Par contre, M. Cohen rappelle que ces traitements « sont très puissants et contrôlent très bien la virémie, mais ils n’éliminent pas le VIH ». En effet, il faut continuer de prendre ces médicaments pour conserver cette faible charge virale, sans quoi, le virus recommencera sa reproduction dans le sang.
Virémie: La virémie ou charge virale désigne le taux de particules virales dans le sang pour un virus donné.
La médecin spécialiste et responsable du projet Montréal sans sida, Sarah-Amélie Mercure, confirme l’importance de prendre ses médicaments assidûment : « [Le VIH] est un virus face auquel il est assez facile de développer des résistances, on voit ça généralement lorsque les gens ne prennent pas leurs médicaments. » Elle assure tout de même que l’évolution de la science permet l’obtention de médicaments qui sont moins propices au développement de résistances, comme le TLD.

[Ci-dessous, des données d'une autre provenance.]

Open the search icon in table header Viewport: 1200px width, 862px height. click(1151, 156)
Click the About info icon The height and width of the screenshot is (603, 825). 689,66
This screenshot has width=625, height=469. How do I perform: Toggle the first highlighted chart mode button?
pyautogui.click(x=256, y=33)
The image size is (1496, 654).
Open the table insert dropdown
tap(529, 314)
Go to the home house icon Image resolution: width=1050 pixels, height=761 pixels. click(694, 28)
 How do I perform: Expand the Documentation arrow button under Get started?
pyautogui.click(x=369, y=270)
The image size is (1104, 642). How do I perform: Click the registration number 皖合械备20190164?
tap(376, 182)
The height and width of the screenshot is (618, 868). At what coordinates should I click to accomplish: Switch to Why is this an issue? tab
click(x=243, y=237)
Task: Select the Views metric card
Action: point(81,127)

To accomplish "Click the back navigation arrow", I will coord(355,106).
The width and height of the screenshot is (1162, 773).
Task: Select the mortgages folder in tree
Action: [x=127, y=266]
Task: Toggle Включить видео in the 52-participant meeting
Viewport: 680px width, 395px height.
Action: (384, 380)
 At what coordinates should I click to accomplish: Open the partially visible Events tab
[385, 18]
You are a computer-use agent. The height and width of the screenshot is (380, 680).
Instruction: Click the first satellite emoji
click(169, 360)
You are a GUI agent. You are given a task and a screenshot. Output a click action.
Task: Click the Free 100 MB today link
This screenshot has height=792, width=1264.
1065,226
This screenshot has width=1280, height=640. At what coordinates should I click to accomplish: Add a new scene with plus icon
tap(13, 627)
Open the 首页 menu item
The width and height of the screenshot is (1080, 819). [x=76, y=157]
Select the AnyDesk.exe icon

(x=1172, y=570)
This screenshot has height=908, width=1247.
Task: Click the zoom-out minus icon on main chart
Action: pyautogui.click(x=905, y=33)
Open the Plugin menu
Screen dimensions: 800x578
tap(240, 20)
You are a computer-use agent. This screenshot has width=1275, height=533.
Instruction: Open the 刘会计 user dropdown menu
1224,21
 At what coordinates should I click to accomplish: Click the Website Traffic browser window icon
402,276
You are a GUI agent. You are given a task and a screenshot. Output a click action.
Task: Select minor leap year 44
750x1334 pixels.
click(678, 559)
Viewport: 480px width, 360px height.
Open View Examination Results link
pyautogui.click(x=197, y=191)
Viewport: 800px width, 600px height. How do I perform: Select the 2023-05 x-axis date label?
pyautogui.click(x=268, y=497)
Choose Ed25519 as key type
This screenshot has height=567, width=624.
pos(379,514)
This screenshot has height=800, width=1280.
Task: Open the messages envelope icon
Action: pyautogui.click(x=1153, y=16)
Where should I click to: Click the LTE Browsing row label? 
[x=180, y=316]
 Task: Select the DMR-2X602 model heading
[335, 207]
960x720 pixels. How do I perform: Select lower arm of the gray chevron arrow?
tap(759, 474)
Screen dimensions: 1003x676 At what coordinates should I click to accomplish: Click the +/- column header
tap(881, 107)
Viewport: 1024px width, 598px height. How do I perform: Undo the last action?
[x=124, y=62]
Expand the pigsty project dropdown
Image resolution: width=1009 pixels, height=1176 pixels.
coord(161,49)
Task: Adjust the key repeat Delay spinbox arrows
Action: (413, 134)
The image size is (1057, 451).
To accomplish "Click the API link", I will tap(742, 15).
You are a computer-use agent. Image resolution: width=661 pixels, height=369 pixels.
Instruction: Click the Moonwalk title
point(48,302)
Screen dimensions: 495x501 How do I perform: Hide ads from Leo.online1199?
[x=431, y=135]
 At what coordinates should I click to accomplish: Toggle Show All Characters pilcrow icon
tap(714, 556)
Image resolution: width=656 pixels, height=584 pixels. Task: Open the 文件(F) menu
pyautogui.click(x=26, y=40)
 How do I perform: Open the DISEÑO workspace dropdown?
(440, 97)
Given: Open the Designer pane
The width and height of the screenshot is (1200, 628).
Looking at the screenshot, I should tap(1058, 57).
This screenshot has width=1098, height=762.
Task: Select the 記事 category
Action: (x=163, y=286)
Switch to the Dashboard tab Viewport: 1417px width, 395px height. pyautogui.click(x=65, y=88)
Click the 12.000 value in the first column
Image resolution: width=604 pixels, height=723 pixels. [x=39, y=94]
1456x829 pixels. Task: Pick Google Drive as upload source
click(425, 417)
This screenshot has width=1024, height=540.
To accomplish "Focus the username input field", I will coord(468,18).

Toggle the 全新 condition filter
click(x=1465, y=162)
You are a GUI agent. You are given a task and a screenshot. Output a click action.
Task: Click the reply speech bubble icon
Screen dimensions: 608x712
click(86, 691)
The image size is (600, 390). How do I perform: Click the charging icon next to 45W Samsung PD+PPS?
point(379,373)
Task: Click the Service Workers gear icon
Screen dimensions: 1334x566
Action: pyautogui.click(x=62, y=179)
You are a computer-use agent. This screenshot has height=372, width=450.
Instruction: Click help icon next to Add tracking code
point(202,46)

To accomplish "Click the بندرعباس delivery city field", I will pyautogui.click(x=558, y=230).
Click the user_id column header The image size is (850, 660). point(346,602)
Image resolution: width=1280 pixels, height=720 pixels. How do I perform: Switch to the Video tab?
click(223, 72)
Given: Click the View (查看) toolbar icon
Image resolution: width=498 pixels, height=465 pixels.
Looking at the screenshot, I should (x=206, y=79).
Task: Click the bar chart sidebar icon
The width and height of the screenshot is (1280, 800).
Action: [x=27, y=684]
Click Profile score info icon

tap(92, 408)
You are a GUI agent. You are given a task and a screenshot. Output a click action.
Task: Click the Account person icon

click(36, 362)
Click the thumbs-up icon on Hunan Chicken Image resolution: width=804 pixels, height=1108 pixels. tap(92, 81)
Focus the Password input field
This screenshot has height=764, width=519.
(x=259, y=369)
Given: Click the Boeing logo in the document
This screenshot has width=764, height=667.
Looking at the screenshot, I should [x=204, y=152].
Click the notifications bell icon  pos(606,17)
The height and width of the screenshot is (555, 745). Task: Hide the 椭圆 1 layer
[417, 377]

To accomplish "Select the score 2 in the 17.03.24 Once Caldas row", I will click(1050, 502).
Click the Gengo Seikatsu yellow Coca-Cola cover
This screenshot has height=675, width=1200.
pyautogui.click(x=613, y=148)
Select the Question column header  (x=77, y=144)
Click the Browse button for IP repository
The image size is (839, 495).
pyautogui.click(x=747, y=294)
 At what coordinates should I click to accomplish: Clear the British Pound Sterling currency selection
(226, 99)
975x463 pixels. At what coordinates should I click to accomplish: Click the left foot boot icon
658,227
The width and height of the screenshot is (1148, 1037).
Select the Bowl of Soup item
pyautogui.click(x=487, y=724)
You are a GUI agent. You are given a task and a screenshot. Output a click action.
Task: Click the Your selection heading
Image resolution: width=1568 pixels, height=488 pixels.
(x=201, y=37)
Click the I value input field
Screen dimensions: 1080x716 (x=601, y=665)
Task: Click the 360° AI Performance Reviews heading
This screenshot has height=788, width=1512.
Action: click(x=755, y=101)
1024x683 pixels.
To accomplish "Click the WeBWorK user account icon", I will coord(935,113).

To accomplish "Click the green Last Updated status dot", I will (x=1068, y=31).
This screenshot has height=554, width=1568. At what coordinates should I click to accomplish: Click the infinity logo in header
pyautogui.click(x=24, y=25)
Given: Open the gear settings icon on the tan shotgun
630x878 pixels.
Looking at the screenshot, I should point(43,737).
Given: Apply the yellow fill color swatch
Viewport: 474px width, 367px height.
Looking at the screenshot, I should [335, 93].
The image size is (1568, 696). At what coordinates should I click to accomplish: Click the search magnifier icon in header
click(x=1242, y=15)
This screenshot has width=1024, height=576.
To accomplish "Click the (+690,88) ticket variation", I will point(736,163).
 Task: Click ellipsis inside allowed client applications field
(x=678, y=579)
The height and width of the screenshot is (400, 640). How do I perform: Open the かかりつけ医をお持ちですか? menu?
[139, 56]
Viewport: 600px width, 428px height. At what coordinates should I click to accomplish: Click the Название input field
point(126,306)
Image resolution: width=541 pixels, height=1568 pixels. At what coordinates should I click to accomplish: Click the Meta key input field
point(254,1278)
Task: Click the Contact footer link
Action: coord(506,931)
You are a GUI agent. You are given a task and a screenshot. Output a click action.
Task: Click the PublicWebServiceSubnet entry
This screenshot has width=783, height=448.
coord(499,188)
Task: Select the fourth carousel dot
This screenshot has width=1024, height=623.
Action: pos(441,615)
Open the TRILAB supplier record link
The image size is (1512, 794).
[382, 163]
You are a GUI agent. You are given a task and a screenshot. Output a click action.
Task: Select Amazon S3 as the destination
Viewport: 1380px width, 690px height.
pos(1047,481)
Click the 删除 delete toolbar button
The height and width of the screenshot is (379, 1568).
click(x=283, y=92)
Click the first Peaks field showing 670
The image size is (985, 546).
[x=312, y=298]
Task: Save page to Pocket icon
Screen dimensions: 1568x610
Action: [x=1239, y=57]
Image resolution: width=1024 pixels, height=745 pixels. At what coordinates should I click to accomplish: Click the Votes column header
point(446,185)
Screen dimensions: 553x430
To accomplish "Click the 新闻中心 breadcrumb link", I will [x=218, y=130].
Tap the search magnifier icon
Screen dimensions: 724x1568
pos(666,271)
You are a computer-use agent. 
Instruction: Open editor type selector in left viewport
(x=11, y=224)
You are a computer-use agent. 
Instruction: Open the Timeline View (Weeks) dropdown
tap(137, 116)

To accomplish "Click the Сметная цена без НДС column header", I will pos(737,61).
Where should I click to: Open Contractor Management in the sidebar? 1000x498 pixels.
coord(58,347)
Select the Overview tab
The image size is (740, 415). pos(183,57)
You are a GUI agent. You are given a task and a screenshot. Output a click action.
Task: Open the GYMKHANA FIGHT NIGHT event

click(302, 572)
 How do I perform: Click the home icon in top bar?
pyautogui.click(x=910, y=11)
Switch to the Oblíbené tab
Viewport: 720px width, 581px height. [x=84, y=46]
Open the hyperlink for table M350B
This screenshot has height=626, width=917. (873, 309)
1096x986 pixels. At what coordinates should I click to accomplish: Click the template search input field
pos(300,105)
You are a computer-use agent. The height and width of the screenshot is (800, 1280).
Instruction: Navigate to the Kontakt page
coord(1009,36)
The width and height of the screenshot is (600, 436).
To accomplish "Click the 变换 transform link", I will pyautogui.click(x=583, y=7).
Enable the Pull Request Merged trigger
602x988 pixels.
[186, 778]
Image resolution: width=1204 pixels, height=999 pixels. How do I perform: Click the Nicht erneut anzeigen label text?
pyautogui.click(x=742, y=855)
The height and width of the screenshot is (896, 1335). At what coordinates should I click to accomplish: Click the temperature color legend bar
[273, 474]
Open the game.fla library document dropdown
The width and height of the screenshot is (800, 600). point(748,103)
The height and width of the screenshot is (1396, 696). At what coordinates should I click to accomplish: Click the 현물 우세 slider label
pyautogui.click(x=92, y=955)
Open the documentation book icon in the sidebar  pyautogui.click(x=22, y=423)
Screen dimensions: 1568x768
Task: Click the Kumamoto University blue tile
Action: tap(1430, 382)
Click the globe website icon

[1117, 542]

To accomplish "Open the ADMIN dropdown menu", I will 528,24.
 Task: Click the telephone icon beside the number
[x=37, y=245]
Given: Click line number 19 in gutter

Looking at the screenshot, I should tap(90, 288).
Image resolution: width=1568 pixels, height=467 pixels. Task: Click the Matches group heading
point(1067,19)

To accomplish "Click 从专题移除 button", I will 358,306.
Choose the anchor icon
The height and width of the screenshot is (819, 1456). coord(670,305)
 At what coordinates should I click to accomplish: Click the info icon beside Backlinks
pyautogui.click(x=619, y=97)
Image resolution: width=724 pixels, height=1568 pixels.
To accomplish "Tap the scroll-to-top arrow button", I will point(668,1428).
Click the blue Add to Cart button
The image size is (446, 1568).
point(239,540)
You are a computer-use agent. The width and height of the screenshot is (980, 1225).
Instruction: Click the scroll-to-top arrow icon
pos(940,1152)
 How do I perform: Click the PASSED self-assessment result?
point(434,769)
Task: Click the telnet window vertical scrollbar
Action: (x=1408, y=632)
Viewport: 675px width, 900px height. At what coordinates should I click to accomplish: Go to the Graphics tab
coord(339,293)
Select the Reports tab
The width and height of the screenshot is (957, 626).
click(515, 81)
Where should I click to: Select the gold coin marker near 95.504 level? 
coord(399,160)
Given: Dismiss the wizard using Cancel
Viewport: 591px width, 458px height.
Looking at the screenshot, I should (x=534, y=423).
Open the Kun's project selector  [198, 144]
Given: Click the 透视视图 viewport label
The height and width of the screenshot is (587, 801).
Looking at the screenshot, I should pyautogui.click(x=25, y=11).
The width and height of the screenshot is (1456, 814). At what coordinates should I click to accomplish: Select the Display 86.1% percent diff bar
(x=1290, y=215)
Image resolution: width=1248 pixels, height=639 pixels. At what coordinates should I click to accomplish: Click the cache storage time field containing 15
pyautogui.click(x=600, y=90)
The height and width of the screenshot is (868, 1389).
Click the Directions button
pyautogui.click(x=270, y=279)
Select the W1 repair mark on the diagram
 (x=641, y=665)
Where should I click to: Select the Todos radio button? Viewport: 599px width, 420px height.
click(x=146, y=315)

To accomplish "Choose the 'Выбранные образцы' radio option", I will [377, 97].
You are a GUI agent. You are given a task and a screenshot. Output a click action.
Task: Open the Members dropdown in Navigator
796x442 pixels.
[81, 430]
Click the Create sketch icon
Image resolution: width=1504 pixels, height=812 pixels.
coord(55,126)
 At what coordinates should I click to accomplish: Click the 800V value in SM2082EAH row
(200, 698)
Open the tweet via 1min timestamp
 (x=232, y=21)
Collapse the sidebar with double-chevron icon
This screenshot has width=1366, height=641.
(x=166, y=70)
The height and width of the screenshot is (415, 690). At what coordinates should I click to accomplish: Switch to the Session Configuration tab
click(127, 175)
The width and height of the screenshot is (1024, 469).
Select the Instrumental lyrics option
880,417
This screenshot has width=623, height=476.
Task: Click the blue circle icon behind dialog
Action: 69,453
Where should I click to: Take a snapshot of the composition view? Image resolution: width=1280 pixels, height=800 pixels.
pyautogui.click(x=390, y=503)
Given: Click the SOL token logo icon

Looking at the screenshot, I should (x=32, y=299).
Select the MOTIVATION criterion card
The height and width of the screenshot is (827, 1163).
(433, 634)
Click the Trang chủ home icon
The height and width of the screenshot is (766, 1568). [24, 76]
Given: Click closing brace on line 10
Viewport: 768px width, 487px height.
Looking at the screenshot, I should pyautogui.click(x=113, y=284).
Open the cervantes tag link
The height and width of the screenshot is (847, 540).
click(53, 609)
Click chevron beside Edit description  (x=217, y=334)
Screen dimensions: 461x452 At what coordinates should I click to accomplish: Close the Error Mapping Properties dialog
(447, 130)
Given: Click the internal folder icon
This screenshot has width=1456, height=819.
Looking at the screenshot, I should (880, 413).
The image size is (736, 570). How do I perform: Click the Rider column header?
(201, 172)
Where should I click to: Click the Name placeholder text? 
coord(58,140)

Le médicament semble aussi causer moins d’effets secondaires que son prédécesseur, le ténofovir-éfavirenz-emtricitabine (TEE). En Afrique du Sud, l’organisation Right to Care rapporte que le traitement TEE, présentement utilisé en majorité au pays, peut créer des effets secondaires neuropsychiatriques comme des rêves très réalistes et des cauchemars. Pour le TLD, on parle plutôt d’insomnie et d’autres effets secondaires négligeables.
Cela dit, la transition vers ce nouveau traitement, depuis son lancement en novembre dernier, ne se fait pas sans heurt. Malgré son accessibilité accrue, le TLD n’est toujours pas disponible dans tous les établissements de traitements du VIH. La Dre Allin-Widow, médecin dans une clinique publique de Hoedspruit en Afrique du Sud, rapporte que ces médicaments ne sont pas encore disponibles dans sa clinique et dans plusieurs autres. On y utilise toujours des traitements ayant des risques accrus pour la santé.
La Dre Allin-Widow explique que les débuts de traitement se passent bien pour les patients qui ne doivent prendre qu’un comprimé par jour. Par contre, 5 à 10% d’entre eux développent une résistance aux médicaments. « Ils doivent alors entreprendre des traitements plus compliqués de 2 à 3 comprimés, deux fois par jour », explique la médecin. Elle soutient qu’il s’agit d’un problème parce que « certains médicaments ne sont pas disponibles et qu’on doit alors trouver des alternatives. Pour certains, ça signifie des comprimés différents tous les 1 à 2 mois. »
Elle se réjouit tout de même de l’arrivée du TLD dans sa clinique, connaissant les bienfaits de ce médicament.